Ennemis intimes

de Werner Herzog
Sélection Officielle
Hors Compétition

Herzog / Kinski : je te hais, moi non plus

 

Herzog ou la colère de Kinski Werner Herzog n'est pas un idiot et pourtant... A treize ans, il habite le même immeuble qu'un acteur fauché, Klaus Kinski ; en 48 heures, l'irascible Klaus saccagera tout dans son appartement, sa fureur n'épargnant pas les sanitaires... Faut-il être inconscient pour proposer, quelques années plus tard, à cet acteur devenu star, un voyage au coeur de l'Amérique du sud. Sans qu'ils le sachent, Aguirre ou la colère de Dieu restera leur chef- d'oeuvre. Au vu de ce documentaire sur leur relation amour-haine, nous entrons dans l'intimité de deux surdoués sûrs de leur art et tout à fait complémentaires. A la mégalomanie colérique de l'un s'oppose le calme serein et décidé de l'autre. Il faut une véritable fascination du metteur en scène pour accepter le caractère impulsif, agressif, incontrôlable, halluciné, courageux mais heureusement lâche aussi d'un acteur toujours en situation de rupture.

Vers la fin du tournage d'Aguirre, Kinski menace de partir sur son énième coup de tête et commence à faire ses valises ; Herzog, d'une voix assurée, lui promet qu'il ne franchira pas le bras de la rivière, qu'il lui tirera huit balles dans la tête gardant la dernière pour lui-même. Nous supposons que Werner a été très persuasif puisque Klaus devint très discipliné et un merveilleux compagnon. Cet épisode illustre parfaitement l'ambiguïté de leur relation basée sur une tension permanente et une certaine forme de respect, voire d'amitié. Car ces deux "fous" se comprennent intuitivement.
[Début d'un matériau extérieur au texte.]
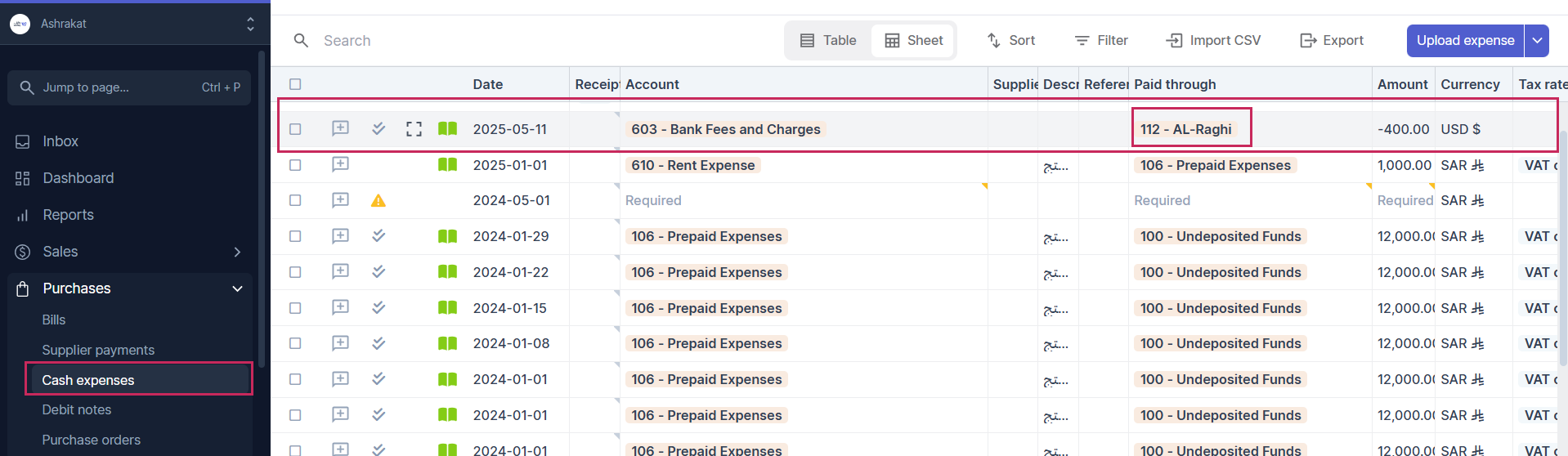This screenshot has height=456, width=1568.
Task: Click expand fullscreen icon on first row
Action: point(414,129)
Grand professionnel de la lumière, Kinski avait une présence animale sur un plateau avec pour l'exemple la démonstration de "la vis Kinski", façon d'entrer de profil puis de face dans le champ.

Les actrices, dont Claudia Cardinale, viennent témoigner de la gentillesse de Klaus, de ses attentions. Alors Kinski, masquerait-il dans ses crises restées célèbres, une timidité maladive, lui le phobique invétéré ? A sa manière, Kinski a brûlé sa vie ; lui qui a joué Jésus sur les scènes du monde entier, avait l'esprit d'un ours. Après le tournage de Nosferatu, très éprouvant, il enchaîne avec le cinquième et dernier film de Werner, Cobra Verde. Il avouera à son metteur en scène fétiche, " On ne peut plus continuer, je ne suis plus ", terrible et émouvante confession. Il est dur de jouer sa vie plutôt que de la vivre tranquillement. La norme n'était pas son rêve... L'homme au papillon avait une âme qui désirait s'envoler. Reste un Werner seul, nostalgique, conscient d'avoir perdu son double, l'interprète de ses fantasmes créatifs, son meilleur ennemi pour toujours.

Pascal Gaymard

1h38 - My Best Fiend (Europe: English title) - Titre original : Mein liebster Feind - Klaus Kinski - scénario & dialogues : Werner Herzog - images : Peter Zeitlinger - musique : Popol Vuh - montage : Joe Bini. Sortie : août 99.